How These Could Be Exploited (In Layman + Technical Terms)
Even though neither CVE currently has a public weaponized exploit tool or proof of concept, both vulnerabilities represent a significant risk:
- Attack Vector (CVE-14376): If an attacker already has some form of elevated access (for example, stolen engineer credentials, an exposed engineering workstation, or a compromised VPN session into the OT environment), they can access environment variables that contain secrets. Once they grab those credentials, they can pivot deeper into the network or authenticate against other services.
- Attack Vector (CVE-14377): In automation runs, the system itself writes out sensitive keys in plain text. Any process monitoring those logs, temporary files, or automation artifacts could scoop those secrets.
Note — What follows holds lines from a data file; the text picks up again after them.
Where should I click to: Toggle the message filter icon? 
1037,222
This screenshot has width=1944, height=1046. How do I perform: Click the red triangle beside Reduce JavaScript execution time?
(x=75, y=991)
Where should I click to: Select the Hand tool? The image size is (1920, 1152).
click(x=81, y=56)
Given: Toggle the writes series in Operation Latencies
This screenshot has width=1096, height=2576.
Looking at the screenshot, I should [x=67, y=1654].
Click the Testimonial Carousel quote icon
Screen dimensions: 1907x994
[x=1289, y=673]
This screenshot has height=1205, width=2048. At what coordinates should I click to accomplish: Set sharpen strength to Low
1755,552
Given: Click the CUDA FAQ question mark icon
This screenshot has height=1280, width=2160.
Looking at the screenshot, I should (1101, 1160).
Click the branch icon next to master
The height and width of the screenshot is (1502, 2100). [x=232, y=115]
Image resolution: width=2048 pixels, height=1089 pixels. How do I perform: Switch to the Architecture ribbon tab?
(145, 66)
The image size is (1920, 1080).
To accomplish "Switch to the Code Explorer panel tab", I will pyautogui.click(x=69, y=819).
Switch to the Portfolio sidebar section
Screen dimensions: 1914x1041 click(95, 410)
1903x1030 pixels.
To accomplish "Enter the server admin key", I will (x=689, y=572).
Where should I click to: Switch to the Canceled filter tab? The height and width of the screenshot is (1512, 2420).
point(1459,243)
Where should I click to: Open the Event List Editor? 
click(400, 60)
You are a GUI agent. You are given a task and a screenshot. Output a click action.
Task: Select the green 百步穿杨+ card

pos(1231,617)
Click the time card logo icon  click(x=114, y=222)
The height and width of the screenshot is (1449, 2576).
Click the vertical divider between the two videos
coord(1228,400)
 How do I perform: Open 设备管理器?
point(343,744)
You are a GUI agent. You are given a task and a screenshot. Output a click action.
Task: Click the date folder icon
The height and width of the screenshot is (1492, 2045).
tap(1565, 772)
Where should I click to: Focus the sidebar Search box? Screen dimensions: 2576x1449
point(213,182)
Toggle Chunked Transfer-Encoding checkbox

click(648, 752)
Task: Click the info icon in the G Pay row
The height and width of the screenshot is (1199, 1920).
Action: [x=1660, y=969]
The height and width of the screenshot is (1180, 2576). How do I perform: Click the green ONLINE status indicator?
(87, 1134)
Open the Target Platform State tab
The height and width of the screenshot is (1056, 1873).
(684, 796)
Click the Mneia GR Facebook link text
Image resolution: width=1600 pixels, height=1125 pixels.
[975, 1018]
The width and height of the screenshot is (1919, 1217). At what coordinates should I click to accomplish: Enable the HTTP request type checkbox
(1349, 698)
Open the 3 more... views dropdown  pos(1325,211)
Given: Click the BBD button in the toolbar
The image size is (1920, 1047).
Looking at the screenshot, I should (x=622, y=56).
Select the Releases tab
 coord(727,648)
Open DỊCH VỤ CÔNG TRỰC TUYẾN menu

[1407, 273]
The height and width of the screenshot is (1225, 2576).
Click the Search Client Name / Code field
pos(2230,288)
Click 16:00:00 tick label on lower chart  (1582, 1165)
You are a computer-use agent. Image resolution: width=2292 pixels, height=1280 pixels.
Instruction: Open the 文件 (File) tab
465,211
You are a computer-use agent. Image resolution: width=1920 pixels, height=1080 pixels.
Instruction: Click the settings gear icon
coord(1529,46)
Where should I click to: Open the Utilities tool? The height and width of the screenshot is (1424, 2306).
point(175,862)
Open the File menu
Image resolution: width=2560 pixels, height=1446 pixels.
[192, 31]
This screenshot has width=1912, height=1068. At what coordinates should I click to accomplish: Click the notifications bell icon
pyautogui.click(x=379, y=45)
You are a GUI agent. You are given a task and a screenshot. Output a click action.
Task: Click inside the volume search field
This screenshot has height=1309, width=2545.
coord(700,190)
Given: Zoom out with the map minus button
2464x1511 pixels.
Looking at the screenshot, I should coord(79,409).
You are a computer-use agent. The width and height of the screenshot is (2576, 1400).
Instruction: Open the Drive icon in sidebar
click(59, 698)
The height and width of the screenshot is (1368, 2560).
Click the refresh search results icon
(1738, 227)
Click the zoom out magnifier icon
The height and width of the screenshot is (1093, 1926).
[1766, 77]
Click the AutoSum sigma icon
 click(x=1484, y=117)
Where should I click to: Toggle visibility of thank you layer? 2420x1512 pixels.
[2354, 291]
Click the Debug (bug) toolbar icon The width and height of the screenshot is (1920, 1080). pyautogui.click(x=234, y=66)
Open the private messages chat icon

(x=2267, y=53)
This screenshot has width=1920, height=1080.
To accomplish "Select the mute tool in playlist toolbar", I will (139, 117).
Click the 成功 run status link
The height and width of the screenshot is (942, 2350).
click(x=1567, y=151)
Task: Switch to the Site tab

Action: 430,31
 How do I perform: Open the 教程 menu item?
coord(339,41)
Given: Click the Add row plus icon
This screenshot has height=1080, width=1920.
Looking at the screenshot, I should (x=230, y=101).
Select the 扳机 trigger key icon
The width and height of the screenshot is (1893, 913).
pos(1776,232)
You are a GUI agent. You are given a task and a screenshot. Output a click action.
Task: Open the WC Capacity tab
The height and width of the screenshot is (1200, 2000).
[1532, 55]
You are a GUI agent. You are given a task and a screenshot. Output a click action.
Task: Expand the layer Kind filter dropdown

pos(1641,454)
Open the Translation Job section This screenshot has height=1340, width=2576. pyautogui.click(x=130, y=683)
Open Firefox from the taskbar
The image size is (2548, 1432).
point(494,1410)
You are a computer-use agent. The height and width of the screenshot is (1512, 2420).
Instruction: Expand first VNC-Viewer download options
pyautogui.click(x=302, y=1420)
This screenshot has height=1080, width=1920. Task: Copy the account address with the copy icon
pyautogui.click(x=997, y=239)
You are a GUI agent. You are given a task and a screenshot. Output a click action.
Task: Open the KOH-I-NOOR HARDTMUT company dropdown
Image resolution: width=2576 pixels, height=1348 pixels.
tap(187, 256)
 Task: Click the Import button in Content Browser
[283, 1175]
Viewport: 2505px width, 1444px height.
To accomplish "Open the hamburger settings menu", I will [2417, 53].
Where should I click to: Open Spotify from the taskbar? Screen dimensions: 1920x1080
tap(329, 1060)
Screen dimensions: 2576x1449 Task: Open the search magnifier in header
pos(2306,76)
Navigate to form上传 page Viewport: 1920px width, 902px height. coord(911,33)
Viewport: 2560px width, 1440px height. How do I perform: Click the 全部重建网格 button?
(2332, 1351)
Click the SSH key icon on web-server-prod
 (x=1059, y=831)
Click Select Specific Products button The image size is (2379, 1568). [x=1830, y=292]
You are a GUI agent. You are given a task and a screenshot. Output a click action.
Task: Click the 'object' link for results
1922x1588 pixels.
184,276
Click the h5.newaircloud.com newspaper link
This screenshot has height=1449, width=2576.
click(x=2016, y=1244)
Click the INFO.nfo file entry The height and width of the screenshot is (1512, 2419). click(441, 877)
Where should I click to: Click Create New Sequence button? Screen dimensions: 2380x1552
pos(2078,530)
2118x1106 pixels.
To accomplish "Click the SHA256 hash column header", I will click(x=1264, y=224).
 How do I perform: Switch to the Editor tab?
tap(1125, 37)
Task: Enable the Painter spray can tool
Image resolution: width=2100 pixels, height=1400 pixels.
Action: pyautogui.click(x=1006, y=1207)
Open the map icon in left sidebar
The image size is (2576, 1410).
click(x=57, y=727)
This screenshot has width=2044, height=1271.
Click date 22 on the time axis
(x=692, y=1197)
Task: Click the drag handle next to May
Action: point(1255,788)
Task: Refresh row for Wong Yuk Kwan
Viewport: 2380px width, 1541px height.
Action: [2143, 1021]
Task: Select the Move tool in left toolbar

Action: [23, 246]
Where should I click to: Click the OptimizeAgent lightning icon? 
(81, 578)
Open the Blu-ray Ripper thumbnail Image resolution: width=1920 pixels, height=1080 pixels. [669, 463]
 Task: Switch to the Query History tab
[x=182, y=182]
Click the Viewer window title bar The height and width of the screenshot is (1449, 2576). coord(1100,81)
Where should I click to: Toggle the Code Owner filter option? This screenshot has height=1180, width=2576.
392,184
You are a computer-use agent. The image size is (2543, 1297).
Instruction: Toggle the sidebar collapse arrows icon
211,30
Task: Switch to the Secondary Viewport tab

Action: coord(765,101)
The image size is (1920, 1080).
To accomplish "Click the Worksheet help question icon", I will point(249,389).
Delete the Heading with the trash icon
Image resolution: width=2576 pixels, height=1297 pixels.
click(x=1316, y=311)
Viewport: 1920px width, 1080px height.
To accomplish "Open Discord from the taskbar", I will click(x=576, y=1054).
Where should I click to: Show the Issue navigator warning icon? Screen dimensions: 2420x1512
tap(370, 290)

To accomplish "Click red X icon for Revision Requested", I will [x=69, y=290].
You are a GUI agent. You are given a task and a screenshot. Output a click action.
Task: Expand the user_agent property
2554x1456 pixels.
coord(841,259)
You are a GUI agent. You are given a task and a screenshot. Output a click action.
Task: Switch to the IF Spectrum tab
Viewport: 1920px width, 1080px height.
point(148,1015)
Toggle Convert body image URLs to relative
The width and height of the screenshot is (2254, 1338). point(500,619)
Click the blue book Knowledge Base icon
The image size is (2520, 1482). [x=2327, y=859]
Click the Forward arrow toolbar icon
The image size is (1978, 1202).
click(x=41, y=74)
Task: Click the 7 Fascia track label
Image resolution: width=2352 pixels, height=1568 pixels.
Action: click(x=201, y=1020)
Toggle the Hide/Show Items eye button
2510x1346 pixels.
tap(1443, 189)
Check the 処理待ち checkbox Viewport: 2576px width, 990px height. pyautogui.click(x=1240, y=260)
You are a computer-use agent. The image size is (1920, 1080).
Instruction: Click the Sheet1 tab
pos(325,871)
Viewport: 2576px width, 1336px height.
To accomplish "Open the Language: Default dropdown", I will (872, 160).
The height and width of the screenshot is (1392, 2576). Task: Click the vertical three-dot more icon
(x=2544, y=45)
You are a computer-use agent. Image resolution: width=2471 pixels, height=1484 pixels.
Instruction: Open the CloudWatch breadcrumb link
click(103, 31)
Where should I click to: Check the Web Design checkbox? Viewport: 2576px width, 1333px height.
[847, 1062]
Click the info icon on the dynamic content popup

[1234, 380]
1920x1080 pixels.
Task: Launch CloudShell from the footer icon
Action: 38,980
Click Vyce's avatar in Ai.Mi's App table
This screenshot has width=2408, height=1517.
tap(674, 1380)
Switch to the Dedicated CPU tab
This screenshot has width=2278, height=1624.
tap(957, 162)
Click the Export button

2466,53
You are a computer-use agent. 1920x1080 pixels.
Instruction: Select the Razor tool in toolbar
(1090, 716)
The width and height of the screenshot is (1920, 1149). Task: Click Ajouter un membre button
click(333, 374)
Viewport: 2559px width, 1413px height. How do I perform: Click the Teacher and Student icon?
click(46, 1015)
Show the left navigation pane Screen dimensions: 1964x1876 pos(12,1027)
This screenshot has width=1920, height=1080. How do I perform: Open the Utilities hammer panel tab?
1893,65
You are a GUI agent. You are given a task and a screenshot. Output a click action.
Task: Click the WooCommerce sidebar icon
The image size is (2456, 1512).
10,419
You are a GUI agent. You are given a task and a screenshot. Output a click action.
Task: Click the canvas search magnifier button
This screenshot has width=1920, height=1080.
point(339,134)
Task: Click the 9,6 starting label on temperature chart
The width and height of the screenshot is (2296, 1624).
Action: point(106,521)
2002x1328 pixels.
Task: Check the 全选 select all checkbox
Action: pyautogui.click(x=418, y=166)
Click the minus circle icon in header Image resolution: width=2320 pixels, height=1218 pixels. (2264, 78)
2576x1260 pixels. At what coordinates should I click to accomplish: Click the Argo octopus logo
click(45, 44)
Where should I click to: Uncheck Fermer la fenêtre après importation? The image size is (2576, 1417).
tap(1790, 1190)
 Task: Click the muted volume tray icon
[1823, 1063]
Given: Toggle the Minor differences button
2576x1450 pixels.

Once an attacker has valid credentials, many industrial systems can be manipulated without further exploitation.
Detection Techniques & Log Sources
Detecting credential exposure or attempted exploitation requires both host-level and network-level monitoring:
Host Logging / Detection
- Process Audit Logs: Monitor for reads of environment variables by unexpected or suspicious processes.
- File System Audit: Look for anomalous access to temporary directories, automation execution logs, or playbook execution artifacts that contain credential strings.
- Security Information and Event Management (SIEM): Index host logs and alert on access patterns where non-standard processes read sensitive OS environment data.
Useful Log Sources:
- Windows Event Logs (Security & System)
- Sysmon Process Access Events
- Linux Auditd Logs
- Application logs from Verve Asset Manager
General Detection Rules (Example Logic)
- Rule: Alert when an account or process reads environment variables of another service unexpectedly.
- Log Source: Sysmon Process Access
- Signature: ProcessName != authorized AND TargetProcess = VerveEnv
- Rule: Alert on high entropy strings (possible API keys) written to filesystem in automation logs.
- Log Source: SIEM with regex matching temporary directories.
- Rule: Detect playbook execution events without appropriate privilege controls.
- Log Source: OT automation logs correlated with authentication logs.
Mitigation and Hardening (Beyond Patch)
Recommended Remediation Steps
- Update to Verve Asset Manager 1.42 or Later: This is the only official patch that fully removes or corrects both plaintext storage issues.
- Disable Unused Legacy Modules: If ADI or legacy playbook modules are installed but not in use, explicitly disable them.
- Rotate All Credentials: Treat stored secrets as compromised after any confirmed presence in prior versions.
- Network Segmentation / Access Controls: Keep OT management systems isolated from broader networks and enforce strict least-privilege access.
- Monitor & Audit: Implement continuous audit logging and automated detection rules as outlined above.
Conclusion
The Verve Asset Manager vulnerabilities represent classic exposure risks through insecure secret handling — not by remote code execution but through credential leakage. In industrial environments, credentials are the keys to the kingdom: once extracted, attackers can pivot laterally across OT systems with minimal friction. Updating to the latest version and hardening automation systems — along with proactive host and network monitoring — dramatically reduces risk.